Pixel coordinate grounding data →
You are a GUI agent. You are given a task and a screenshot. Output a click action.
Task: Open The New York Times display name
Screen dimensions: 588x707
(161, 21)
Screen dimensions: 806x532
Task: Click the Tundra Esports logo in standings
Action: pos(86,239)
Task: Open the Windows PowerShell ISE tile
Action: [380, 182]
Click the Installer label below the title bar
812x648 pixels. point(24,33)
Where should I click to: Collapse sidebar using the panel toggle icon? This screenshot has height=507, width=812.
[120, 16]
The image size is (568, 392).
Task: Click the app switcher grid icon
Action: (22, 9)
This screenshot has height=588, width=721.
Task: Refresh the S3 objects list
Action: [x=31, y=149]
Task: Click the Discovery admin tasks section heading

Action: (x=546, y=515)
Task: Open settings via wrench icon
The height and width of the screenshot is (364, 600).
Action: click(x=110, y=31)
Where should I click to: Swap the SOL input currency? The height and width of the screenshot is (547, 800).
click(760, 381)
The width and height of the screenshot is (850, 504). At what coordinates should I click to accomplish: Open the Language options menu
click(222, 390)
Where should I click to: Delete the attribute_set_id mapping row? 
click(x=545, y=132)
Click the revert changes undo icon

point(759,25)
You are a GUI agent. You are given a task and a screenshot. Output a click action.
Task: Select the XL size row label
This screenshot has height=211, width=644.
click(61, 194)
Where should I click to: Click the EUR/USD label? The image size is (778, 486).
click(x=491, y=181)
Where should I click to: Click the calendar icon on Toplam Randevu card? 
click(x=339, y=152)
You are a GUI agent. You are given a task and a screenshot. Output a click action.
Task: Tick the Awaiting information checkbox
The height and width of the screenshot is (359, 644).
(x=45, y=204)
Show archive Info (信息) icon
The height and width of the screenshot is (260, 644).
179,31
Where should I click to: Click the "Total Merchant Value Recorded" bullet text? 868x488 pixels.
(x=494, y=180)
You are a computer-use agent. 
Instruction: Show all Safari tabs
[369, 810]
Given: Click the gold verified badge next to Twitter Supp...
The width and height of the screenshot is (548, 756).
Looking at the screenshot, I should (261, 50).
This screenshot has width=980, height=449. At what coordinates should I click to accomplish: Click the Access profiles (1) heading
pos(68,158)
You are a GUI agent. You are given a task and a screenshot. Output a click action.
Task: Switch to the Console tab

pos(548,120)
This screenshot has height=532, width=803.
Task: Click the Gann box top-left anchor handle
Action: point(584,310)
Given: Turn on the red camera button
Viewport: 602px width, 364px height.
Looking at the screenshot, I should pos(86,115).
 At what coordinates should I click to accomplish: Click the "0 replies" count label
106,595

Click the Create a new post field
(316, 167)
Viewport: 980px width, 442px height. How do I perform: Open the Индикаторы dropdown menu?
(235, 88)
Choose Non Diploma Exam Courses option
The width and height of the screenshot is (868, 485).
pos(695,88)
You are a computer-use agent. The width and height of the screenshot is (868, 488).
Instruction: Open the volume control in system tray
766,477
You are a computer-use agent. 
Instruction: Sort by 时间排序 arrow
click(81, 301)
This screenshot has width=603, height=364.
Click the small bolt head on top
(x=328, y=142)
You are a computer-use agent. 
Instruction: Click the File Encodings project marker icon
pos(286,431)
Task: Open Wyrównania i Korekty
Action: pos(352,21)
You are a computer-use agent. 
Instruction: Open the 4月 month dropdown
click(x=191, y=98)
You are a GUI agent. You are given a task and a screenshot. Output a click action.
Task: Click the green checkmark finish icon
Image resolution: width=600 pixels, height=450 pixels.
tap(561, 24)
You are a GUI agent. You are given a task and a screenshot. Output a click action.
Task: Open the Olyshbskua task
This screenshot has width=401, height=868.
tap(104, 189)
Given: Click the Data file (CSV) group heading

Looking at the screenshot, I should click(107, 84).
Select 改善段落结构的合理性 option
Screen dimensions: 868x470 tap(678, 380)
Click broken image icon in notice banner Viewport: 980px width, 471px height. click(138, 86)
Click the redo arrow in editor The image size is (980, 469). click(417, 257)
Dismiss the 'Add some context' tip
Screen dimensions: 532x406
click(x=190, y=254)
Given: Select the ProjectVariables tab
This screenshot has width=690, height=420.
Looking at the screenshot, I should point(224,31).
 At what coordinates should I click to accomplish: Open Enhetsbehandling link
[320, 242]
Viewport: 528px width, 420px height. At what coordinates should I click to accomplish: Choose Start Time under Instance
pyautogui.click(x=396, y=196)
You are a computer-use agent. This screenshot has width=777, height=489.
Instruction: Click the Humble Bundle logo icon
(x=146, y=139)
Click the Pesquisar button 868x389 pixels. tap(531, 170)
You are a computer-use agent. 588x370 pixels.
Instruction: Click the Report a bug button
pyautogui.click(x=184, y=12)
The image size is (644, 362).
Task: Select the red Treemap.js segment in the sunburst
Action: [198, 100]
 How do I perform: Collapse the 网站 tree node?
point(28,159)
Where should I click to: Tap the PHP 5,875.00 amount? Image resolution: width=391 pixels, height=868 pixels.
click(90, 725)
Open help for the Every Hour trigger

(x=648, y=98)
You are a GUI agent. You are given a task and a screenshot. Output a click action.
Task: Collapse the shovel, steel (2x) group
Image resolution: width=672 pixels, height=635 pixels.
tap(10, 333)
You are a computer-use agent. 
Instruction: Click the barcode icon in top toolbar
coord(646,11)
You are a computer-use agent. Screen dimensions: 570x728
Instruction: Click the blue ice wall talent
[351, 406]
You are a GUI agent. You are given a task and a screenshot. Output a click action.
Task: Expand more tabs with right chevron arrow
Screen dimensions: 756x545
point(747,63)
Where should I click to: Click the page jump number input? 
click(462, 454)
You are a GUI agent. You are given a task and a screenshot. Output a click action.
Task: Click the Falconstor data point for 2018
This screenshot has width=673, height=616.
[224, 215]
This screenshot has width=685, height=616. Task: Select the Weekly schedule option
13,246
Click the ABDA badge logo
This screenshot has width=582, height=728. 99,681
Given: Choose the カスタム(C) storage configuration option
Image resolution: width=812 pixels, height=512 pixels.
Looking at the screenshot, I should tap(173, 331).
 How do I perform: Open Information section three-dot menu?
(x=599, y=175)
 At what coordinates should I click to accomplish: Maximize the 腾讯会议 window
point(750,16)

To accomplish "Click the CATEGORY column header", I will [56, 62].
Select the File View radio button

Exercise objective → Above are the records; copy exactly the lines from the line with "Instruction: Click the barcode" through the line with "Task: Click the Falconstor", both included.

Result below →
Instruction: Click the barcode icon in top toolbar
coord(646,11)
You are a computer-use agent. Screen dimensions: 570x728
Instruction: Click the blue ice wall talent
[351, 406]
You are a GUI agent. You are given a task and a screenshot. Output a click action.
Task: Expand more tabs with right chevron arrow
Screen dimensions: 756x545
point(747,63)
Where should I click to: Click the page jump number input? 
click(462, 454)
You are a GUI agent. You are given a task and a screenshot. Output a click action.
Task: Click the Falconstor data point for 2018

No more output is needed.